The first initiative, to “Publish a Comprehensive Federal Data Strategy,” may sound familiar — it’s a commitment first made by the President’s Management Agenda in March 2018. And commitment number five, “Create Agency-Level Chief Data Officers”? That’s a component of the bipartisan OPEN Government Data Act, passed earlier this year.

But while some open government advocates critique the recompiling of existing efforts as a way to avoid making further commitments to transparency and openness, the White House says this strategy is a feature, not a bug.


“You can’t talk enough about your priorities,” a White House official involved in the creation of the plan told FedScoop. The international community that makes up the Open Government Partnership — a voluntary group of countries that first came together in 2011 — may not be as familiar with the work of the U.S. government as D.C.-based advocacy groups. And it’s this international community that is the “primary audience” for the document, the official said.

The plan doesn’t hide the fact that it chooses to put the spotlight on ongoing work instead of setting new goals. “This action plan seeks to highlight relevant and illustrative commitments that advance open governance objectives and the broader goals of the OGP community,” the document states.

Past plans, in contrast, have laid out both ongoing efforts across the government and new initiatives. They’ve also tended to include a lot more — the third NAP, for reference, included 45 commitments when it was released in October 2015.

Officials have said the goal with NAP 4 was to create a more “streamlined” edition, largely on the advice of the OGP. “They were like we really want you to focus on five to ten high-profile, high-impact projects,” the White House official told FedScoop.

But the plan isn’t just lighter on content than its predecessors. It’s also between six and seventeen months late, depending on how one measures.


This delay didn’t go unnoticed — the OGP placed the U.S. “under review” in January after it failed to meet an (already extended) deadline of Dec. 31, 2018. OGP generally moves slowly, if at all, to chastise countries that fall short of their commitments, so having a founding nation of the partnership like the U.S. out of compliance for too long could have created legitimacy issues for the group.

Given all this, the publication of a fourth national action plan, the first under a new political administration, is “a victory” for OGP, the White House official said. The official admitted that there were internal debates about whether to continue the U.S. participation in OGP. The fact that this question was decided in the affirmative further institutionalizes the initiative, the official argued.
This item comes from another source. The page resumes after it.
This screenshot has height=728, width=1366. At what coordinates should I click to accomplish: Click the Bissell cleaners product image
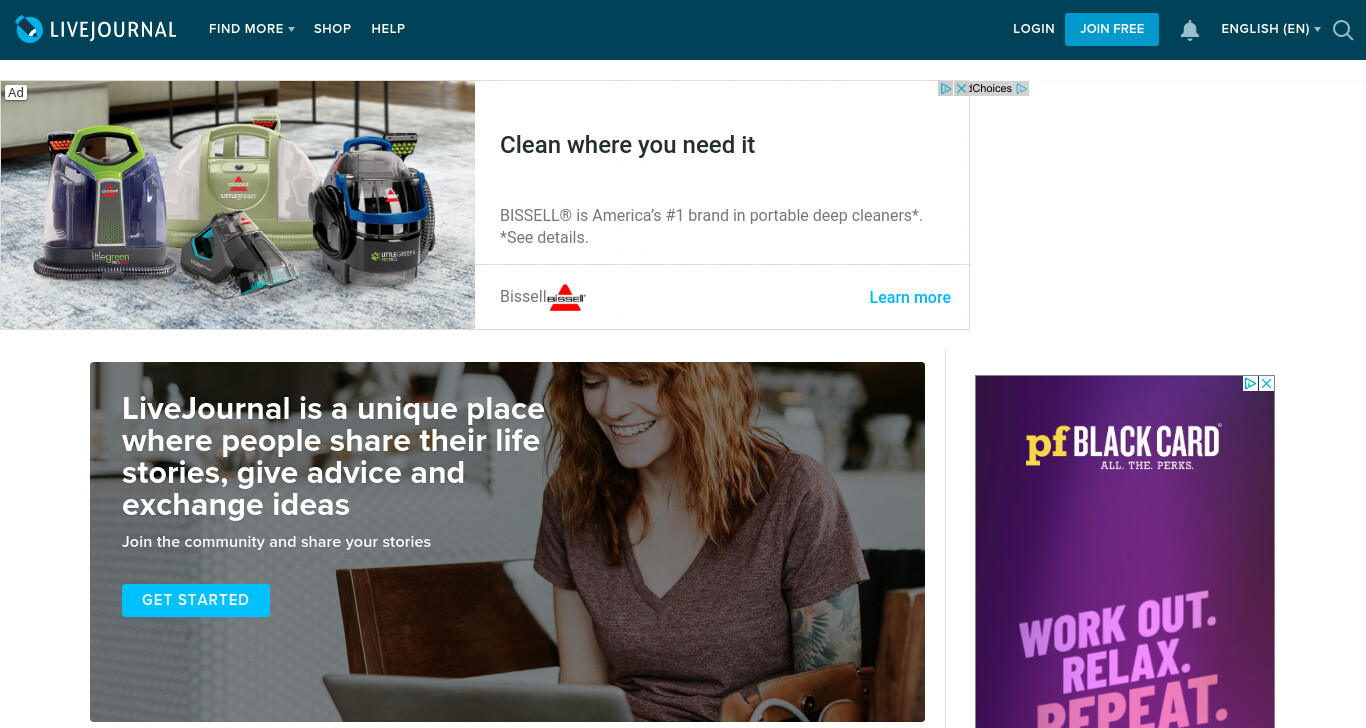(238, 205)
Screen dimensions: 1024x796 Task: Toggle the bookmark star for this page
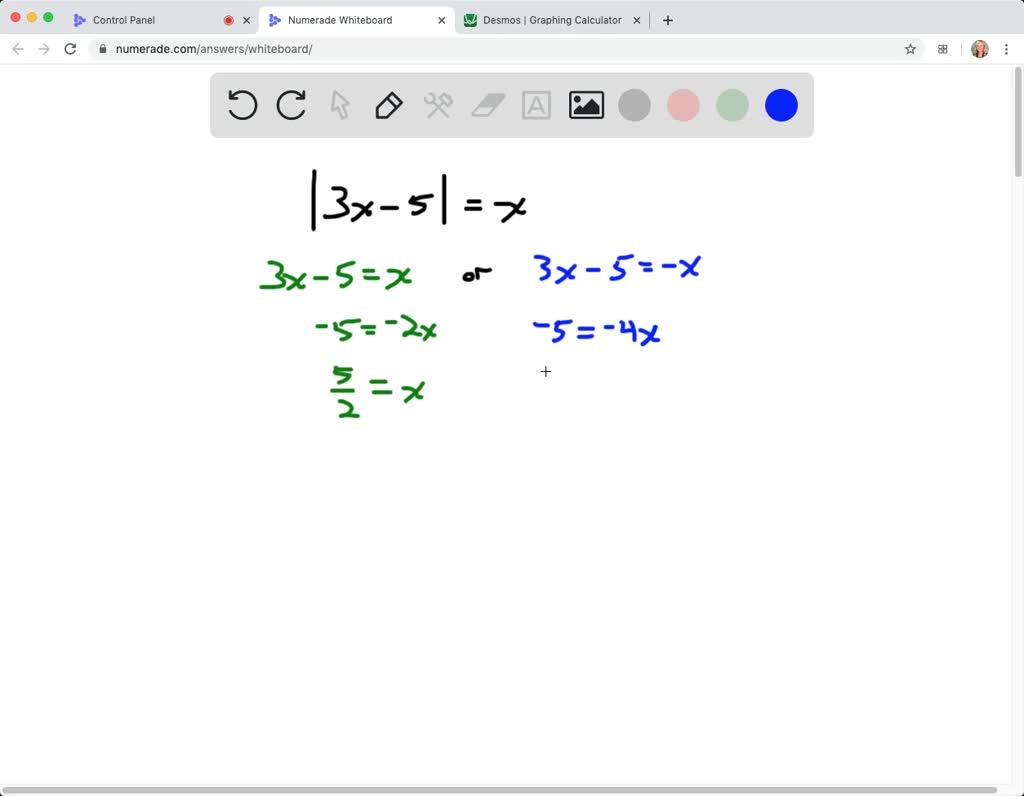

The broader issue here, of course, is the political environment in which this plan makes its debut.

When FedScoop interviewed various members of open government and transparency groups in October 2017, when NAP 4 was first supposed to be released, many expressed concern over what it means to have the Trump administration — which has openly flaunted transparency norms — involved in an open government effort. Demand Progress, for example, declined to participate in the drafting of the NAP 4, citing what it called Trump’s “authoritarian policies.”

Open government advocate Alex Howard did participate but says he was underwhelmed by the co-creation process and what was ultimately chosen to be included in the plan. “The final objective [of NAP 4], which is aimed at improving ‘Public Participation in Developing Future U.S. National Action Plans,’ is painfully ironic, given how little effort at public engagement the Trump White House and federal agencies made over the past two years,” he wrote on E Pluribus Unum on Friday.


The NAP 4 document doesn’t address this.

The White House officials who worked to get the plan out the door understand that it will face criticisms from various angles, but hope the document will be assessed based on what it achieves.

“Ultimately, it should be judged based on whether or not we fulfill the commitments,” the official said.